SOURCE RECORDS Block Start
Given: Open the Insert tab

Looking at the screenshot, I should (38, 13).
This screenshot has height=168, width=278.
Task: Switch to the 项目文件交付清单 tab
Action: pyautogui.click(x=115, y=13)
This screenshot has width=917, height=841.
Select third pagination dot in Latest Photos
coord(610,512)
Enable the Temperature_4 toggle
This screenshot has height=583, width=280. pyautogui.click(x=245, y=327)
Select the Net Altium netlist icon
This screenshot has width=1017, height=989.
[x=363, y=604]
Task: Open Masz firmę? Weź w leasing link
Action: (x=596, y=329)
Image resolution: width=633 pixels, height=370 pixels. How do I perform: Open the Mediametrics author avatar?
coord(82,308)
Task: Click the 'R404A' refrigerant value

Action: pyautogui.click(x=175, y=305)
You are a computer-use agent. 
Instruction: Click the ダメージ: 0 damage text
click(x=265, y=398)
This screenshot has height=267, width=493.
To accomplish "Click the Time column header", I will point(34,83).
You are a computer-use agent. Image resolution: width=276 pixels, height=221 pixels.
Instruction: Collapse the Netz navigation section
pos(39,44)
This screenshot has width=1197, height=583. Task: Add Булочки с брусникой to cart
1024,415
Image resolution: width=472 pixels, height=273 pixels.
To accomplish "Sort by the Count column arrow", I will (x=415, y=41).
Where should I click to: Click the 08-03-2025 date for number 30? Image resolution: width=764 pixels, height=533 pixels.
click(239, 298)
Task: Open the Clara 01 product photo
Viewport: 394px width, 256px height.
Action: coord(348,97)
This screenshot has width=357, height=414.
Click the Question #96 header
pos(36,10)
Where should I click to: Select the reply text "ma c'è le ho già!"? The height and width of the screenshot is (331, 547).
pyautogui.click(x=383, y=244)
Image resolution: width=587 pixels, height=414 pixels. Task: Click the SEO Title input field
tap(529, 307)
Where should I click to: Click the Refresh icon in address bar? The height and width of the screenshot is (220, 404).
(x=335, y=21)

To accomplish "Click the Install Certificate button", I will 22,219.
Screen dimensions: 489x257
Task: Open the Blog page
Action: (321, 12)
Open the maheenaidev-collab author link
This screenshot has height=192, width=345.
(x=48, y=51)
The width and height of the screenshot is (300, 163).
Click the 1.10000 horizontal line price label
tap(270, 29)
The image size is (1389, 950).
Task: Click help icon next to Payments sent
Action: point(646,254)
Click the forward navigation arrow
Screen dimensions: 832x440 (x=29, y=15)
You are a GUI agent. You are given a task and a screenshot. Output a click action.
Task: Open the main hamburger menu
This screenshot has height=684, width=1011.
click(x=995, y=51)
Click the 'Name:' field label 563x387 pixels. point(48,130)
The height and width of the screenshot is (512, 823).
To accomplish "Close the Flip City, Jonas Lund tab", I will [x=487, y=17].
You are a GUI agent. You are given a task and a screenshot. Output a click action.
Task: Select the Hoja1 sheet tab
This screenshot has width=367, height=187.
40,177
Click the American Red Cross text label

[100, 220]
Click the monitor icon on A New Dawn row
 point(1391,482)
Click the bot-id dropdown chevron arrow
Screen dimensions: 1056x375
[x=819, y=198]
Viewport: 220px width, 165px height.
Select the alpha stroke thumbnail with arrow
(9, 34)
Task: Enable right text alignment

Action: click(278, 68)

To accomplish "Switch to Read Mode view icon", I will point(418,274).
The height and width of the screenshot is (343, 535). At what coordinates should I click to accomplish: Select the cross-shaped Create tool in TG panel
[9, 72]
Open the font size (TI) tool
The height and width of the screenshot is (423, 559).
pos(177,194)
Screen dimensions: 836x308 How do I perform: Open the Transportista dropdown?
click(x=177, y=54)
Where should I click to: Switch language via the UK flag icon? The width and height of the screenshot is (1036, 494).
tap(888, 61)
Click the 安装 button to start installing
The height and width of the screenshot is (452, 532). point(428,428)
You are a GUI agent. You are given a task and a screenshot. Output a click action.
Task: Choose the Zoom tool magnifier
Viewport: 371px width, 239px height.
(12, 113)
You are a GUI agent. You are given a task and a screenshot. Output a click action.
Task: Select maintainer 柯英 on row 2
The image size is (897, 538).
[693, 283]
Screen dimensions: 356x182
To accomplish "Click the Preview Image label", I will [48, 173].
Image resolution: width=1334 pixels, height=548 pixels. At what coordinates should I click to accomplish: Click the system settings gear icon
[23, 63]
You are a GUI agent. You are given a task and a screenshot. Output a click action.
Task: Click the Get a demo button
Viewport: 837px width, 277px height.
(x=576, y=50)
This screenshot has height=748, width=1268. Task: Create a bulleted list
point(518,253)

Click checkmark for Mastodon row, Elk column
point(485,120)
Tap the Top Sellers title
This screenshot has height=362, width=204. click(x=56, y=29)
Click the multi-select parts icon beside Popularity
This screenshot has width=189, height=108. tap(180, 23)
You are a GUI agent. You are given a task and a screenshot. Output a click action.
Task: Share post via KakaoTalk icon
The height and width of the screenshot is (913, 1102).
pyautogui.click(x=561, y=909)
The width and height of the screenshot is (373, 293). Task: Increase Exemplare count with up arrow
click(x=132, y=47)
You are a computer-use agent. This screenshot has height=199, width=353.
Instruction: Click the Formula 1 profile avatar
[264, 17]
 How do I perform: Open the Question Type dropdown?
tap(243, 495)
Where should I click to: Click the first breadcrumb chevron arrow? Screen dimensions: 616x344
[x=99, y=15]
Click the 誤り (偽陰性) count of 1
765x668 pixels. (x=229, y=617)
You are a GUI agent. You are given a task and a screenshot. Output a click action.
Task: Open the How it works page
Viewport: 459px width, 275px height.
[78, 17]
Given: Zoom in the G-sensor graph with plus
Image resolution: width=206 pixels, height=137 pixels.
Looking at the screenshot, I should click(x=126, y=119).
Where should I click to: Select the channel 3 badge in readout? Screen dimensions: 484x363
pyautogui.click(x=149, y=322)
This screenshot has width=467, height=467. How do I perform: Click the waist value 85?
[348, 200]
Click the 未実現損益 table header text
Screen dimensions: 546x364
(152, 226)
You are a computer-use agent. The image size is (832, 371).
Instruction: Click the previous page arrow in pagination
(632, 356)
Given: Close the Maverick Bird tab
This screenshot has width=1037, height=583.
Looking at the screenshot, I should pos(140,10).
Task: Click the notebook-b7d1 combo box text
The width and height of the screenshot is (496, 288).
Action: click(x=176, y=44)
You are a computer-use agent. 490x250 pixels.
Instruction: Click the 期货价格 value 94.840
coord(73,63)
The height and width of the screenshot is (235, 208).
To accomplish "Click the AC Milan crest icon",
SOURCE RECORDS Block End
## TASK DETAILS
Scan the entries and show every line in which the word "computer" is found.

## THE ANSWER
You are a computer-use agent. 
You are a computer-use agent. Image resolution: width=276 pixels, height=221 pixels.
You are a computer-use agent. This screenshot has height=199, width=353.
You are a computer-use agent. The image size is (832, 371).
You are a computer-use agent. 490x250 pixels.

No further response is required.